Is Your Portfolio Seaworthy? Navigating Global Crosscurrents

By: Kate Warne, Ph.D., CFA, Principal September 01, 2019

Today’s global crosscurrents seem swifter than usual, tossing and turning the markets around, worrying some investors. Some recent currents, such as oil market disruptions, are likely to be short-term sources of volatility, but others are more fundamental and could drive markets over time. Separating the two  - and positioning your investment portfolio for both – can help you take more control and navigate rough waters successfully.

More uncertainty and rougher seas

Over the past few months, the U.S. - China tariffs and trade negotiations have topped the news. Global stock markets have reacted positively to signs of progress but declined whenever tensions and tariffs rose. Adding to this:

  • Some of the biggest technology companies face potential regulatory challenges.
  • More tariffs are possible as other trade agreements are underway.
  • Hot spots around the world are flashing due to political unrest, military jostling and higher tensions with Iran.
  • Rising uncertainty – domestic and foreign – has led businesses to delay investments.
  • Signs of slower but still positive economic growth here and abroad are leading to periodic recession worries.

Negative headlines may make you think these concerns are the whole picture, but many of them are temporary and could reverse quickly. They’re also prompting reactions from policymakers, companies and others, creating more crosscurrents.

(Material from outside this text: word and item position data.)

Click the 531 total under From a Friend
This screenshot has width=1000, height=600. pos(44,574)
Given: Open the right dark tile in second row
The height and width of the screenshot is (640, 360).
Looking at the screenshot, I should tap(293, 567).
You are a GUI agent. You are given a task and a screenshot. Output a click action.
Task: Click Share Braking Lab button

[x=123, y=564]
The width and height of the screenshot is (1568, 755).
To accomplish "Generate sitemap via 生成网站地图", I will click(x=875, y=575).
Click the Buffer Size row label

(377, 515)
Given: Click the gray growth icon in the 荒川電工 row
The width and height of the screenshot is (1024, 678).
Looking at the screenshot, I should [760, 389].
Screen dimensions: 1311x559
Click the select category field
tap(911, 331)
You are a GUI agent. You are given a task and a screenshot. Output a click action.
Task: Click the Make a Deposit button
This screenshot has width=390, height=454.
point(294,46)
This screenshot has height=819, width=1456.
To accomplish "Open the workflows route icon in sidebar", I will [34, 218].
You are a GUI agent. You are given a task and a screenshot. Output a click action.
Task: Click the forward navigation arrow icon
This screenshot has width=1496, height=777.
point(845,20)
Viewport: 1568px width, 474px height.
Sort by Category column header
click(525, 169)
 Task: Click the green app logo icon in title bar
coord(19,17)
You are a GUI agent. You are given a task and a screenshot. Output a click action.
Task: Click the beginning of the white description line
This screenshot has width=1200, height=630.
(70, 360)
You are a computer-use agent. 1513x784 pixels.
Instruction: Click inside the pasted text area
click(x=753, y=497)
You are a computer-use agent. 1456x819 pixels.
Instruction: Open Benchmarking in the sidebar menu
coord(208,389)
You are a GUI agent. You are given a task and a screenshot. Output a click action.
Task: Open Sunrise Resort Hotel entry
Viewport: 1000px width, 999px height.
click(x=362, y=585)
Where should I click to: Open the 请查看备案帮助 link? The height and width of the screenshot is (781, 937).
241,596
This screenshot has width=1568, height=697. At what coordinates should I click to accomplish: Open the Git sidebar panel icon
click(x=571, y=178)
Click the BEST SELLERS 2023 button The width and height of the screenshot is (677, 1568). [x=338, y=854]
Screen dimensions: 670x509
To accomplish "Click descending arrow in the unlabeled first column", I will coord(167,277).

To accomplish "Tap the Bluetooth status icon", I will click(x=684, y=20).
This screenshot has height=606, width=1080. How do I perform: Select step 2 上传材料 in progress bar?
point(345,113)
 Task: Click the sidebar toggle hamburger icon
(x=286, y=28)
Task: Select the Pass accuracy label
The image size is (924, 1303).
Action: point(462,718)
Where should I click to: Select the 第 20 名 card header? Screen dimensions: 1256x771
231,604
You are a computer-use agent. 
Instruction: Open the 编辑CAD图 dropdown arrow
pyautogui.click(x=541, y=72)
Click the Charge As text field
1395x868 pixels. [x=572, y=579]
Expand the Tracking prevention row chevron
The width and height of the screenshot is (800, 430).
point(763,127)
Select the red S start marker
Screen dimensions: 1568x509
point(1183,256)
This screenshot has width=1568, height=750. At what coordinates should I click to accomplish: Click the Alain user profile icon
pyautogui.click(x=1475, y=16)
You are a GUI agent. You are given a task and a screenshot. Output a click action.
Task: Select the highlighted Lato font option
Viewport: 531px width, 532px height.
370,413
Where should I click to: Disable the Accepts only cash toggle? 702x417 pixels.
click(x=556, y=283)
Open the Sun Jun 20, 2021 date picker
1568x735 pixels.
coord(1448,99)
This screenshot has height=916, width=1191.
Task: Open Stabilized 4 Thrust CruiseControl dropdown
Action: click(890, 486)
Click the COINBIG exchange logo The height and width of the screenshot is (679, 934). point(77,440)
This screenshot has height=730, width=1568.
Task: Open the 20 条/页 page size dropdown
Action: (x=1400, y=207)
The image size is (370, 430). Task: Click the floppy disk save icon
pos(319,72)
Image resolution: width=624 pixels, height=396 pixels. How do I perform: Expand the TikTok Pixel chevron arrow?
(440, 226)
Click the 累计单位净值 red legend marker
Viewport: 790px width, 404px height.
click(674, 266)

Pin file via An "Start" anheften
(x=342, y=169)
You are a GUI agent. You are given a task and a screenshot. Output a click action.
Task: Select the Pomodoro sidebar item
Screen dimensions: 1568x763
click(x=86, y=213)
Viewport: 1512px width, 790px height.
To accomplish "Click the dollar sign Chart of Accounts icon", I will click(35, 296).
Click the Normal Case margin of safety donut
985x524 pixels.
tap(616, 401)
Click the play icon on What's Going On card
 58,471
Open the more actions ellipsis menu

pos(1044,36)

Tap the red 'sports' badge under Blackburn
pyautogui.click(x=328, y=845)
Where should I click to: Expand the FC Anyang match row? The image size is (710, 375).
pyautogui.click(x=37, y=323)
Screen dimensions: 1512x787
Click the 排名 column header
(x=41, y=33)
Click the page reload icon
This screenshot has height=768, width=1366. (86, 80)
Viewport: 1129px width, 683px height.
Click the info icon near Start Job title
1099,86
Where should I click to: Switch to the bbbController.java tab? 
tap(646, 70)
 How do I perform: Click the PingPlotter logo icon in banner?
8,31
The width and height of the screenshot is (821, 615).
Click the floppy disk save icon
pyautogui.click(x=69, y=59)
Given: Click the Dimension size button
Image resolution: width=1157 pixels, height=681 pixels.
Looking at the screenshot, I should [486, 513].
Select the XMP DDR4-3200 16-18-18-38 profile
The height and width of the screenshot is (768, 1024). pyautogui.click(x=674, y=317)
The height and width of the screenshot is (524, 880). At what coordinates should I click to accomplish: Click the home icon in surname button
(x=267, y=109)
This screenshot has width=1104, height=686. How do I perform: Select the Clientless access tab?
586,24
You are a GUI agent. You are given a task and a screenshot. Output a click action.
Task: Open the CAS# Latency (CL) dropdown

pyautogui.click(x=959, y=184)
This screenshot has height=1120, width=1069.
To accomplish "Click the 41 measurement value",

Policymakers to the Rescue – Concerns about slower global economic growth have prompted central banks around the world, including the Federal Reserve and the European Central Bank (ECB), to consider cutting short-term interest rates as they work to extend the expansion. Long-term rates globally, and in Canada, have already declined, lowering the rates for mortgages and other loans, which helps housing and other interest rate-sensitive sectors. China has also shifted towards more support, implementing pro-growth policies since the start of the year. In contrast, we don't expect the Bank of Canada to cut rates in the short term, but we expect the rising tide of global stimulus to help carry stocks higher despite the choppier waters ahead.

Corporate Profits Are Rising Slowly – Companies have been navigating the crosscurrents skillfully, adjusting suppliers, and in many cases they have continued to eke out higher profits despite rising costs. Although corporate earnings growth has slowed, companies have been relatively sanguine about the outlook and their ability to cope with higher uncertainty.

Higher uncertainty and rougher seas are likely to result in continued high volatility, which is typical of late-cycle markets. However, our outlook is positive due to the combined responses of policymakers, low interest rates and the still-solid fundamentals of economic and earnings growth.

Stay on Course with a Balanced Portfolio

Returns in local currency. Balanced portfolio measured by 65% stocks (50% S&P 500, 50% S&P TSX Composite) and 35% bonds (FTSE TMX Canada Universe Bond) rebalanced annually. Periods: 3/23/00-10/9/02, 10/9/02-10/9/07, 10/9/07-03/9/09, 3/9/09-6/28/19, 3/23/00-6/28/2019.

Past performance of the markets is not a guarantee of what will happen in the future. Indexes are unmanaged and do not reflect specific investments.

Skillful navigation required

With so many distractions, it’s easy to feel confused and hesitate, but the best sailors are those who are ready for rough seas. Navigating choppy waters can require more attention as well as frequent adjustments when the currents shift.

Realistic Expectations – The TSX index returned 16.2% in the first half of 2019 as stocks rebounded from December's pullback, which is well above our long-term equity return expectations of 6.0% to 7.5%. We don’t expect double-digit returns to continue. Moreover, don’t expect your portfolio’s returns to match the market – you likely don’t want to take that much risk and have your investments swing up and down with the stock market. A larger allocation to fixed income may lower long-term returns, but it can help provide a smoother ride as it helps buffer the value of your investments when stocks drop.

The table shows how staying invested in a balanced portfolio through market cycles can help you stay on course by comparing the performance of a hypothetical portfolio with 100% in equities to a balanced portfolio with 65% in equities and 35% fixed income. The 100% stock portfolio rose higher during the good times of bull markets but also fell more sharply during the bear markets. The balanced portfolio with both bonds and equities (Canadian and U.S.) posted higher returns, up 192% from 2000 to mid 2019 compared with 170% for Canadian equities alone and 185% for just U.S. equities, as interest rates fell. We don’t expect the balanced portfolio to continue to outperform over time.

Stay Diversified and Rebalance If Needed – A well-diversified portfolio means you’ll own a variety of equity and fixed-income investments that perform differently from each other, and each investment plays a distinct role. As today’s crosscurrents keep the investing waters choppy, it’s important to partner with your financial advisor to rebalance your portfolio regularly, making needed adjustments to keep it appropriately diversified over time.

Greater uncertainty calls for greater patience and discipline, since the direction forward may not be clear. Working with a good captain can help you navigate today’s crosscurrents to continue making progress toward your goals.

Important Information:

Diversification does not guarantee a profit or protect against loss in declining markets. Past performance does not guarantee future results.